Epilepsy: life goes up, life goes down.
When you have epilepsy different things can happen to different people.
Some grow out of it, that is the best.
Some do not, that is the worse.
Some get placed on disability, and lose a job.
For me a lot of this is true.
I had surgery, not once but twice. The first one failed, but they had tried. The second one worked. And that was good.
Still, I had to take a lot of medicine, the doctors told me there were lesions all over the left part of my brain.
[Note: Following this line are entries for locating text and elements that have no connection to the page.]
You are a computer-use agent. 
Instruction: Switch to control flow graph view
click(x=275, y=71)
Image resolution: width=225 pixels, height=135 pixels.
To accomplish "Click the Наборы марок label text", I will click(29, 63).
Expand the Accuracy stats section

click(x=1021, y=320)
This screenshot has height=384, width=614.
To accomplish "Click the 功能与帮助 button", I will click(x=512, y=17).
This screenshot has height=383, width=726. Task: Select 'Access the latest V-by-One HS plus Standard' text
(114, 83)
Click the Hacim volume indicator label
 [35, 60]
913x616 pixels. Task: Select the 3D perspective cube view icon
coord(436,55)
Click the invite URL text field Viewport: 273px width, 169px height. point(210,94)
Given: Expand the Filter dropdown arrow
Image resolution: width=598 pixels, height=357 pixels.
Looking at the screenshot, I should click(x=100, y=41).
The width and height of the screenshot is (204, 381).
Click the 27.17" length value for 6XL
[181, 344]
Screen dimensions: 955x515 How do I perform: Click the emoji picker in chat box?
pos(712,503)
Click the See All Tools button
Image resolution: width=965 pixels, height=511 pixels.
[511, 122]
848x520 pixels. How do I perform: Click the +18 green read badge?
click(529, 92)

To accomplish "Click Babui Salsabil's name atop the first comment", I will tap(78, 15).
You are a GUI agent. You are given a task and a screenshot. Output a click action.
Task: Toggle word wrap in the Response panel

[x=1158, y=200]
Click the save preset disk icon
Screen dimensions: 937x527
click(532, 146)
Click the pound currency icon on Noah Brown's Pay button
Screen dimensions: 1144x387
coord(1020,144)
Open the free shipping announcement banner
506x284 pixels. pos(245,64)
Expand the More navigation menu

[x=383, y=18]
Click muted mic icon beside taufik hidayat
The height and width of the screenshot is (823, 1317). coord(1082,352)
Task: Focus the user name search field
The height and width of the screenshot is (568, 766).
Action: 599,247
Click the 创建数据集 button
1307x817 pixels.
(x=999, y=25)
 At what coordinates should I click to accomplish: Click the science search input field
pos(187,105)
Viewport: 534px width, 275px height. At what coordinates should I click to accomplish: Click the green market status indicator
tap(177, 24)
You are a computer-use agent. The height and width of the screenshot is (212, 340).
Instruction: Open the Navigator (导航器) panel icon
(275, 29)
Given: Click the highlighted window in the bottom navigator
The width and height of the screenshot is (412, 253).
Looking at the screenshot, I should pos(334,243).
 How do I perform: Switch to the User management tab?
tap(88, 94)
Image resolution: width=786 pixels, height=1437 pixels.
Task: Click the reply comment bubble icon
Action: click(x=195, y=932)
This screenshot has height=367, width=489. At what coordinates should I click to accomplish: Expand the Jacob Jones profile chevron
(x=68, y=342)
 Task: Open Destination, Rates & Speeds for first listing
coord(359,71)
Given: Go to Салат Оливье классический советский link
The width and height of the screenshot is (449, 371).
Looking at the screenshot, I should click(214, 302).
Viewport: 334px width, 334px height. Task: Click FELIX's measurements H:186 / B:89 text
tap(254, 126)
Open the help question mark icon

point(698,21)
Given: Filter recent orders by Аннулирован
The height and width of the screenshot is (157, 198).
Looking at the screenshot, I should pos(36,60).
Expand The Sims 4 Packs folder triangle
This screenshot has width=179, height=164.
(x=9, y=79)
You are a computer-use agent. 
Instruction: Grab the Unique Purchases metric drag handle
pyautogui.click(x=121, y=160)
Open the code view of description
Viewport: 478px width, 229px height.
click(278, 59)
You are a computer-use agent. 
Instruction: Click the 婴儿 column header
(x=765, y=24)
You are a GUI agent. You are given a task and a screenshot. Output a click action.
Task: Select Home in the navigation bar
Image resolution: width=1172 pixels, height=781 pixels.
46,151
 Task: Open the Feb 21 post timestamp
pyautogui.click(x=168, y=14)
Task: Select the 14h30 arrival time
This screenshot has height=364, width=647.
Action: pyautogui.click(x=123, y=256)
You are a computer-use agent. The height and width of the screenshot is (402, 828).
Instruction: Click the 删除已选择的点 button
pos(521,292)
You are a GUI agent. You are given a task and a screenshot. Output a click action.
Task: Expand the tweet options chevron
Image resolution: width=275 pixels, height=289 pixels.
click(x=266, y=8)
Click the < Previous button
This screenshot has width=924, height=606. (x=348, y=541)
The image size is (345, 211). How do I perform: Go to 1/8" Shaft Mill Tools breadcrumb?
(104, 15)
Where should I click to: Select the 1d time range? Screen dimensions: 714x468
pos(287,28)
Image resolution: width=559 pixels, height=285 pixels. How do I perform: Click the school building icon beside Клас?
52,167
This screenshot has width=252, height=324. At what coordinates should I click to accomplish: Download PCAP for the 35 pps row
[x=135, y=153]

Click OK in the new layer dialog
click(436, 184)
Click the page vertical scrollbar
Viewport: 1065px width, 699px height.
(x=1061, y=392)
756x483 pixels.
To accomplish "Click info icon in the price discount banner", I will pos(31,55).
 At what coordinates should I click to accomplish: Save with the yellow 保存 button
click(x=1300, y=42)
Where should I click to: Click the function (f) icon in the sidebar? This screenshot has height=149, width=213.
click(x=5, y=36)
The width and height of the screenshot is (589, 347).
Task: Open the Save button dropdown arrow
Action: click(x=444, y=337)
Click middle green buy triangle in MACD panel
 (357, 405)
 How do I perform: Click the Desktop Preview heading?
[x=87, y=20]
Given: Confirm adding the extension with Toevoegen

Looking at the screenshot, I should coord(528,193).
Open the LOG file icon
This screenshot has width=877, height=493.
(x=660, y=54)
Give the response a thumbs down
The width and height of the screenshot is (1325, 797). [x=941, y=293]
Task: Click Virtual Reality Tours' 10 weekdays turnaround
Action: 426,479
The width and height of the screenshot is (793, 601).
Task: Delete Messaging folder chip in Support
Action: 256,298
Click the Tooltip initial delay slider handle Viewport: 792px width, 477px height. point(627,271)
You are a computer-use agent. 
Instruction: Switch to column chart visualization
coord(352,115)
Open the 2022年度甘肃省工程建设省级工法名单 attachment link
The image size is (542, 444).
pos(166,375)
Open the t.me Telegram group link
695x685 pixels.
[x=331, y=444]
They still may grow, they could only take some of the lesions out.
A few weeks ago, I got sick and went to the ER. Then I was told my kidney was failing. They sent me to my neurologist. Test after test, he told me what was wrong. The kidney was fine, if some of my medicine was taken down a bit.
So, that is what we did. Now we are waiting. Just waiting. If I don't have a seizure I am fine! That would be great! Taking less medication would be a blessing for me, I hate taking pills anyway.
I also have to drink a lot of water, just to flush out the kidneys. It keeps them clean, nice and clean. But, I am happy the kidney is fine, that part is wonderful!
The hardest thing to do, is wait. Will the kidneys have trouble again? I pray not. Will I have a seizure again? I pray not. Will the lesions grow? I pray not?
But, I don't know, I just don't know, nor do the doctors. We just have to wait.
May 2012, God has cured my kidney. Thanks to God, I no longer have to wait.